Your real question is really about the difference between

typeof( ((struct Foo*)0)->a )    // Relevant code from the macro.

and

int i = ((struct Foo*)0)->a;     // Relevant code from your program.

Let's start by using a valid pointer p instead of 0, and ask ourselves what the following two snippets do:

struct Foo s = { 0 };
struct Foo *p = &s;

typeof( p->a )

and

int i = p->a;

In the first case, we are trying to get the type of a member of a structure. The value of p is irrelevant; the compiler only needs its type. In fact, the result is computed during compilation, before p is allocated or assigned a value.

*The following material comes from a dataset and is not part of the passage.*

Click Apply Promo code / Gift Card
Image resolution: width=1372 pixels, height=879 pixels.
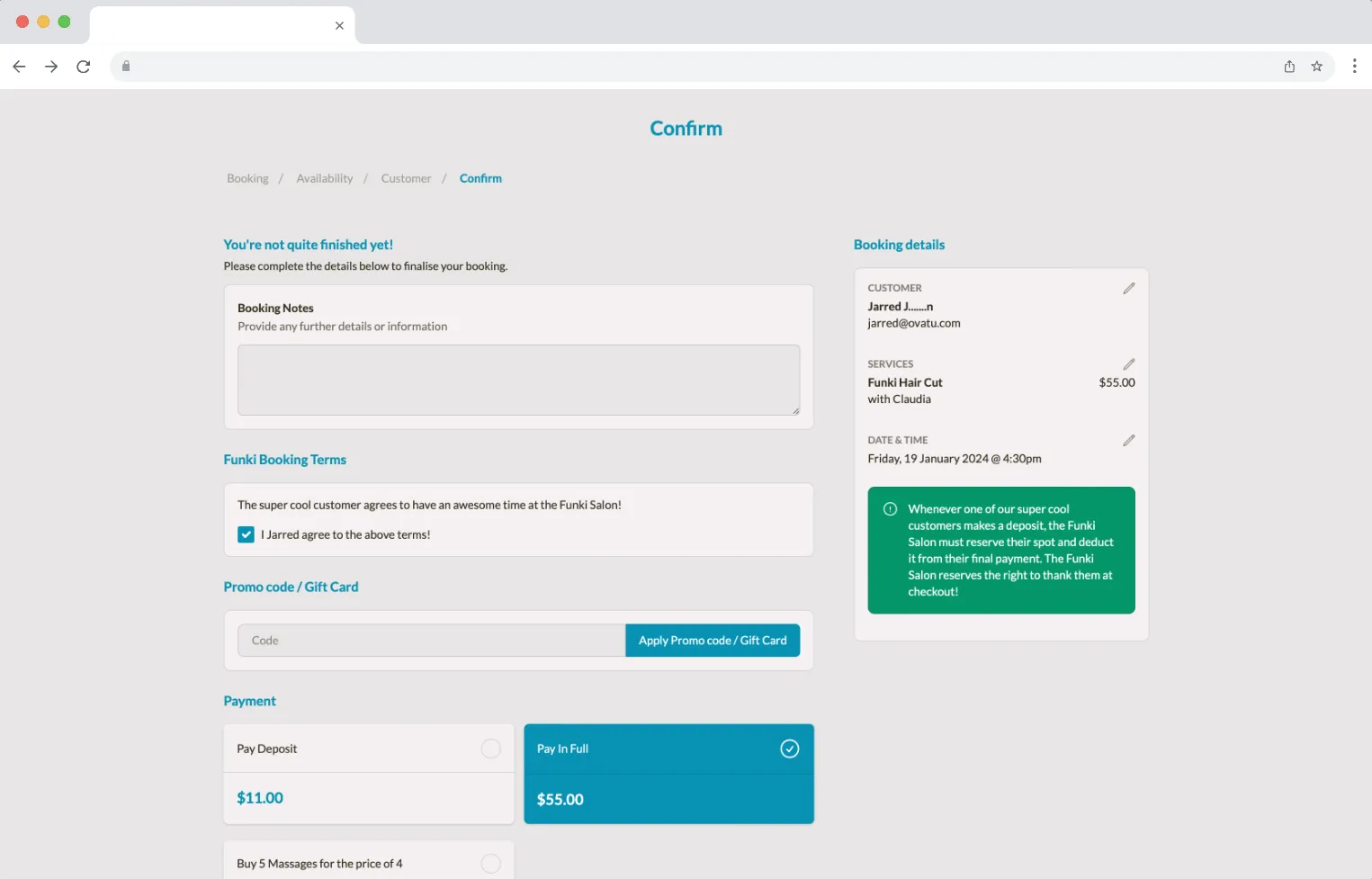pos(712,640)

In the second case, we are trying to read memory. This memory will be found some location relative to the pointer in p. Different values of p will result in different memory locations being read.


So what happens when we use 0 instead of a valid pointer?

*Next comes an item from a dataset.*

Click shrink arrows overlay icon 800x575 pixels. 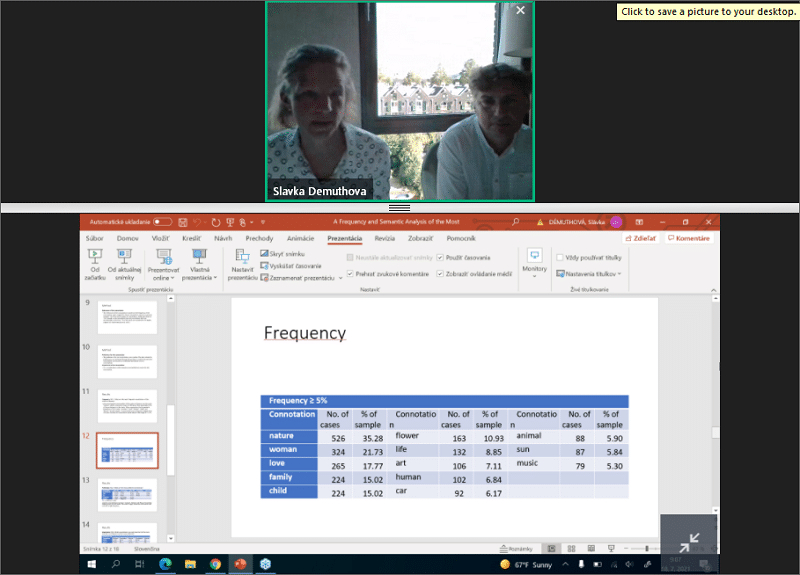point(688,543)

In the first case, we never had a valid pointer. Because typeof is evaluated during compilation, the pointer doesn't even exist when typeof is evaluated. So that means that the following could conceptually work fine:

typeof( ((struct Foo*)0)->a )

And this brings us to the second case.

int i = ((struct Foo*)0)->a;

0 means NULL when used a pointer, and may not be zero at all.

This tries to read memory some number of bytes after NULL. But NULL isn't an address; it's the lack thereof. The concept of reading the memory from an address relative to NULL is flawed, meaningless. Since the concept is meaningless, it can't possible work fine.


What does the standard say for typeof( ((struct Foo*)0)->a )?

I don't know.


What does the standard say for int i = ((struct Foo*)0)->a;?

The C language doesn't define what happens in that situation. We call this undefined behaviour. The compiler is free to do whatever it wants when it encounters it. Commonly, it results in a protection fault (which results in a SIGSEGV signal on unix systems).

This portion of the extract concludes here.